Physiological closed-loop controlled devices. PCLC is an emerging technology that analyzes the specific data to regulate physiological variables by autonomous therapy. They play an important role in reducing cognitive overload, minimizing human error, and enhancing medical care during high workload and high-stress environments like in operating rooms, intensive care, and emergency medicine settings and mass casualties’ incidents to ensure adequate and timely therapy delivered automatically. PCLC devices play an important role in OT for closed-loop anesthetic delivery, closed-loop vasoactive drug and fluid delivery, closed-loop mechanical ventilation, and monitoring vitals.
Carbon dioxide absorbers. A novel, lithium-based carbon dioxide absorber offers potential advantages over conventional absorbers. The lithium-based absorber by SpiraLith is reusable and can be recycled by the manufacturer. This technology offers certain advantages, including no desiccation and no generation of dust or workplace contaminants. However, this absorbent requires some practice adjustments, as it does not visibly change color as it nears the end of its life span. Anesthesiologists must remain attentive to continuous capnography when using SpiraLith to identify expired SpiraLith canisters when inspired carbon dioxide is greater than zero.
AI in anesthesia. Medical researchers, informatics specialists, and digital entrepreneurs have been exploring the use of artificial intelligence (AI) in the healthcare sphere for decades, but it is only within the past couple of years that the technology has really begun to take off. Indications are that in healthcare, AI, now commonly known as machine learning (ML) is set to explode. Imagine an environment in which machines capable of cognitive computing and processing vast amounts of data can support you with unprecedented accuracy, efficiency, and patient-specificity on everything from monitoring the depth of anesthesia, determining the amount of anesthetic gas to administer, somatosensory evoked potential monitoring, classifying patients, and mitral valve analysis to coding and billing. All clinicians, including anesthesiologists and nurse anesthetists, are likely to find themselves incorporating ML tools and capabilities into their practices in the not-too-distant future.

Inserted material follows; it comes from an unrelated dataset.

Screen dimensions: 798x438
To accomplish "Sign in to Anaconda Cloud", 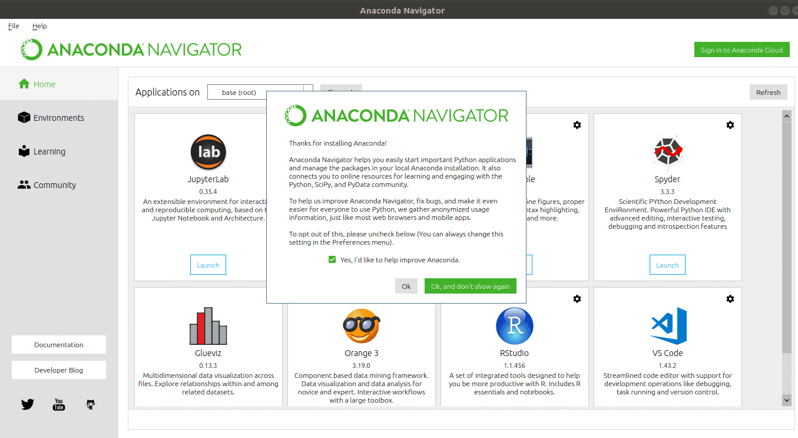I will pyautogui.click(x=741, y=50).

Even though the advancements in anesthesia delivery are moving in the right direction, there is still room for improvement and engineers have a front row seat along with anesthesiologists to continue to drive the innovation. According to the World Health Organization (WHO) and World Bank, by the year 2026 the treatments demanding surgeries and hence anesthesia machines would eclipse that of tuberculosis and HIV as well as malaria. The current market scenario portrays the fact that about 30 percent of the population in the entire globe does not have access to surgeries. On the contrary, about 75 percent of major procedures are being performed in the developed countries whereas developing countries like India are witnessing only 3.5 percent of operations. Government bodies along with non-government institutions are continuously working on offering healthcare access to every region, which is expected to trigger the adoption of anesthesia machines in the years to follow.